Looking at the problems these clients faced, we came to believe that the traditional brand tools don’t get results that are as good as the promise.

Traditional brand tools are too limited

The problem boils down to a gap between brand strategy and the communications that are supposed to bring it to life. On one side of the strategy side of the gap is the brand platform, which is made up of abstract elements like mission, vision, values, positioning, and personality. Brand platforms represent a large investment in research, thinking, analysis and consensus building. They are the foundation of powerful brands, but until they are put to work, they are just words.

In the old model, the brand platform is handed off to a design team to create a logo and “applications,” which are compiled into a great big Graphic Standards Guidebook. These books lay down the law on things like logo usage, color palette, approved typefaces, and “clearspace,” and they wouldn’t be complete without a long list of forbidden practices (never, ever reverse the logo out of a pattern!). Then comes the “applications”: generic examples of the logo pasted on every manner of object, from delivery vans to coffee cups.

Guidebooks like these are meant to close the gap between strategy and execution, but they fall painfully short. Pass these limited tools to the various teams in charge of communications, and watch how many interpretations are possible. The end result is a fractured brand.

A better way to look at brands

What these guidebooks are missing is the big picture, the greater-than-the-sum-of-its-parts magic that makes a brand reach out and touch its audiences again and again, building awareness and cementing loyalty with every contact.

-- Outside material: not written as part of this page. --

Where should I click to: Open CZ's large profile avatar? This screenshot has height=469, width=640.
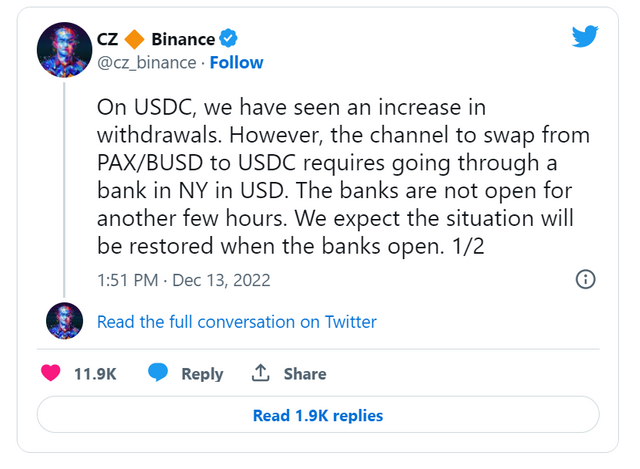tap(65, 49)
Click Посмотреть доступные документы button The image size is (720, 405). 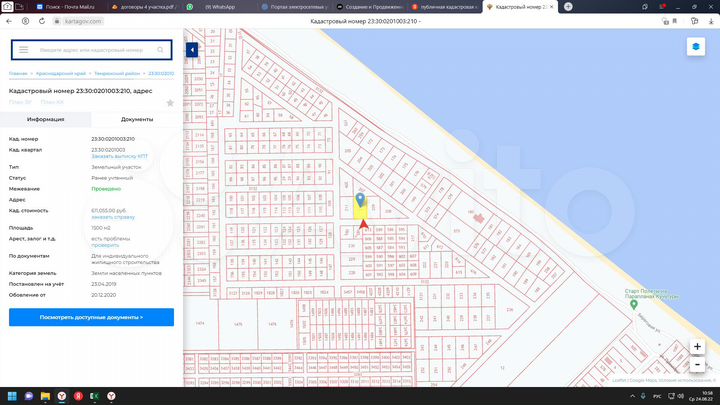coord(91,317)
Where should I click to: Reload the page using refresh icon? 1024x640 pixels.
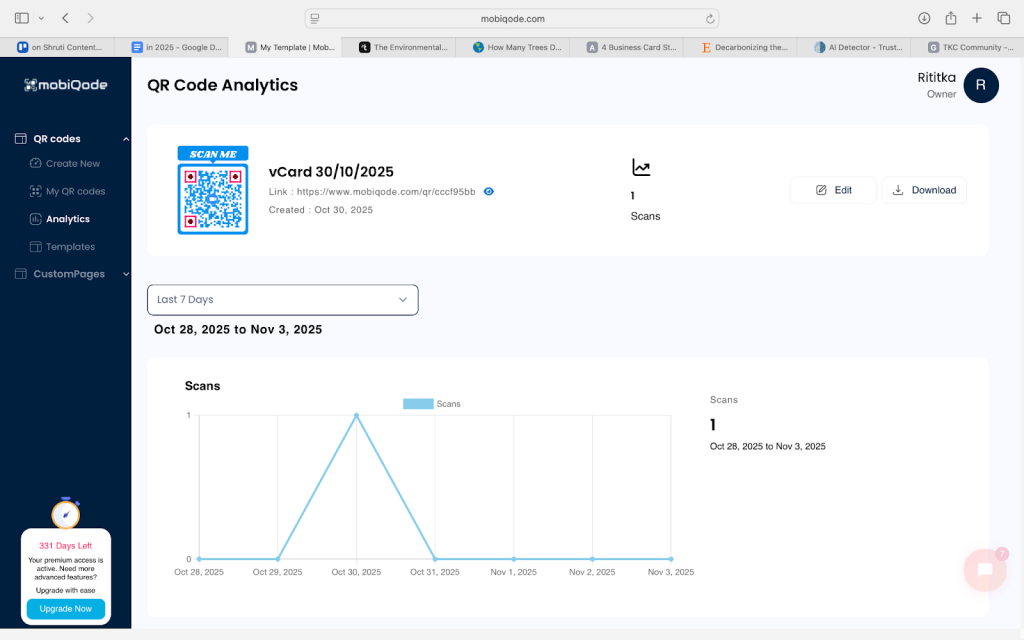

A better approach to brand design starts with a 30,000-foot view: What is the intangible essence that connects the web site, print ads, packaging, and trade show graphics? How is the brand expressed to different audiences? The way words are used to convey the unique brand voice is just as important as the visual vocabulary: What is the tone and style of the writing? How do messages translate into headlines? These questions need to be addressed together. Brands are the sum of all the impressions audiences get from a company, and the only intelligent way to look at them is holistically.

Better brand tools = reduced costs + more equity

With the 30,000-foot view put into a comprehensive and actionable system, the brand no longer needs to be reinvented for every new communications piece. (Actionable is key: if it can’t be put to work, it’s no better than the old guides.) Give teams a guide like this, and they will have a better chance of interpreting the brand consistently.

One benefit of this approach is good old-fashioned operating efficiency: a comprehensive and actionable system reduces the time and cost needed to produce ongoing marketing tools, adding up to major savings over the life of the brand. But the main benefit is greater consistency in communications. Consistency of image and messaging is what drives brand awareness, which translates directly to more brand equity. With all the guidebooks out there that fall short, imagine how much brand equity is just waiting to be tapped.